Now I'm wondering though, how would you determine the average sum of the 3 smallest winning numbers? By that I mean the lottery goes as normal, drawing 6 random winning numbers from 1-49, but we only want to sum up the 3 smallest of the winning numbers. So if the winning numbers are 1 4 13 25 46 49, then our sum would be 1+4+13=18. What would the average for this "little sum" be, and how do you get there?

Answer 1

Think of it like this:

There is a round table with $50$ seats. Randomly we choose $7$ seats. Then the seat chosen as first is labeled as as number $50$ and starting at that seat clockwise we label the other seats with numbers $1,2,\dots,49$ (so $1$ and $49$ are the numbers of the seats bordering the first chosen seat).
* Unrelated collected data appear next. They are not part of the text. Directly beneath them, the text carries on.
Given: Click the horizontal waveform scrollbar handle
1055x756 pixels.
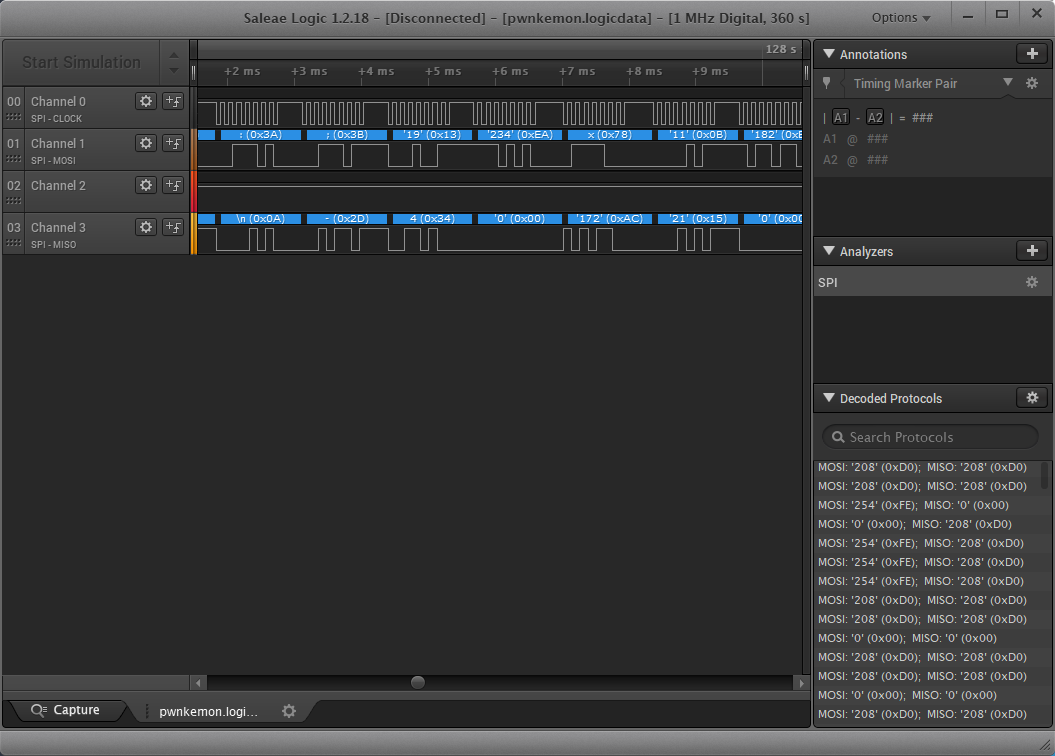Looking at the screenshot, I should [418, 683].
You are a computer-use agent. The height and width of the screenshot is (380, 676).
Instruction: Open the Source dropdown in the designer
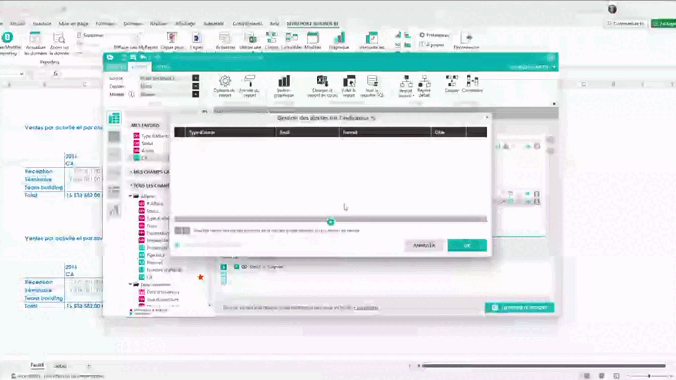(195, 78)
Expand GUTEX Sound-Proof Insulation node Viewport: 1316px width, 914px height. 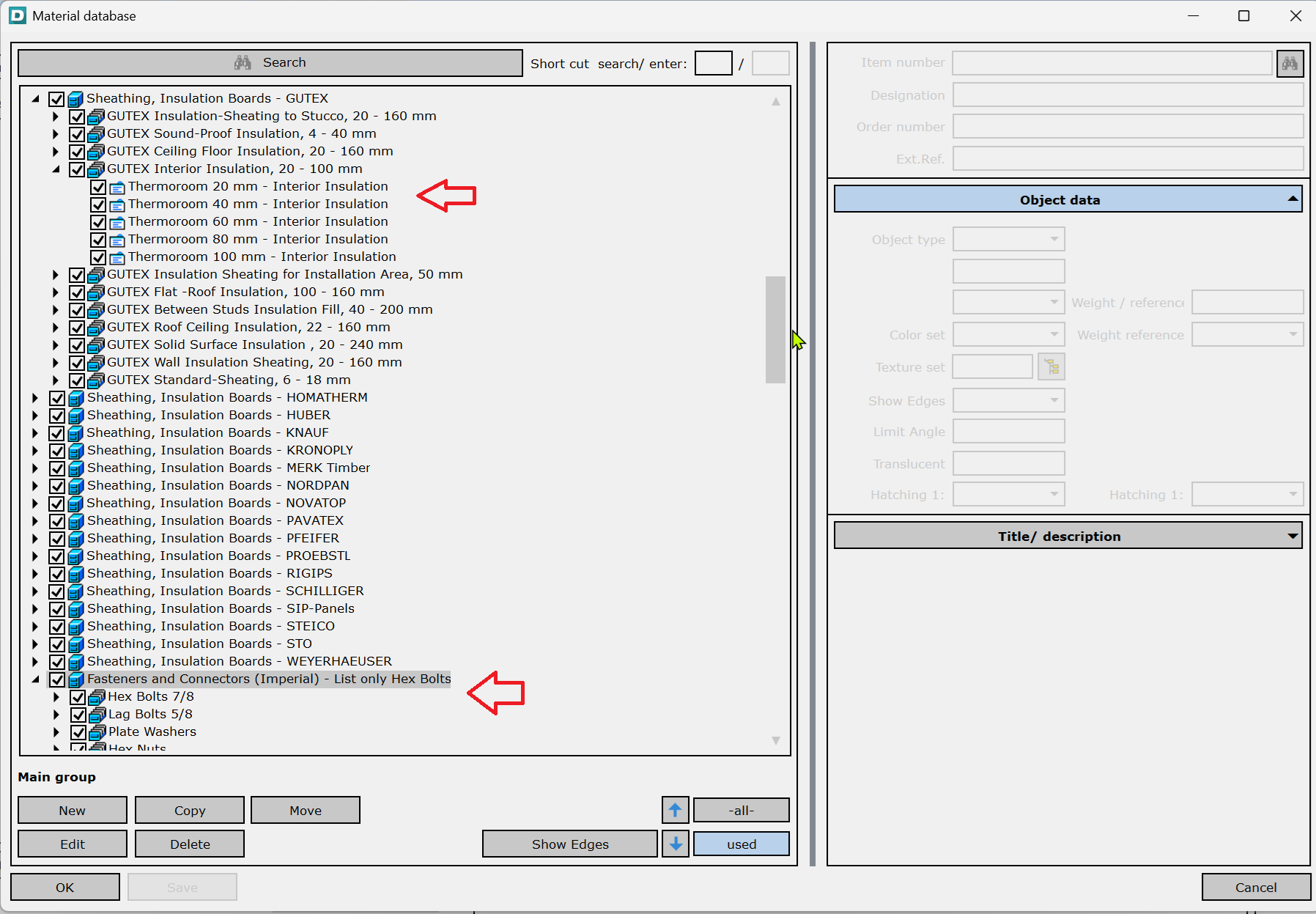coord(56,134)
The numbers that correspond with the other $6$ seats are the lottery numbers.

If $X_1,\dots,X_6$ are the chosen numbers with $X_1<X_2<\dots<X_6$ then by symmetry the $7$ variables $X_1, X_2-X_1,X_3-X_2,X_4-X_3,X_5-X_4,X_6-X_5, 50-X_6$ have equal distribution and their summation is $50$.

Then the expectation of each of them is $\frac{50}7$ and on base of that we find:$$\mathbb EX_i=i\times\frac{50}7$$

Then $\mathbb E(X_1+X_2+X_3)=(1+2+3)\times\frac{50}7=\frac67\times50=\frac{300}7$.

This is the average of sum of the $3$ smallest numbers.

Answer 2

You're right about the overall sum, except that the middle is $(1+49)/2 = 25$, not $24$. So the expectation of the overall sum is $25 \times 6 = 150$.

The name for the $i$th smallest value when drawing $n$ values from the same distribution is an "order statistic". However these are usually computed with replacement, and you're working without replacement - that is, you can't draw the same ball more than once. For the key formula in this case, see Mean and variance of the order statistics of a discrete uniform sample without replacement . The expectation of the $i$th smallest ball when choosing $n$ balls from $k$ is $E[X_{(i)}] = i(n+1)/(k+1)$. You have $n = 6, k = 49$ so this is $50i/7$.

By linearity of expectation, then, $$E[X_{(1)} + X_{(2)} + X_{(3)} = E[X_{(1)}] +E[X_{(2)}] + E[X_{(3)}] = 50(1+2+3)/7 = 300/7 \approx 42.86.$$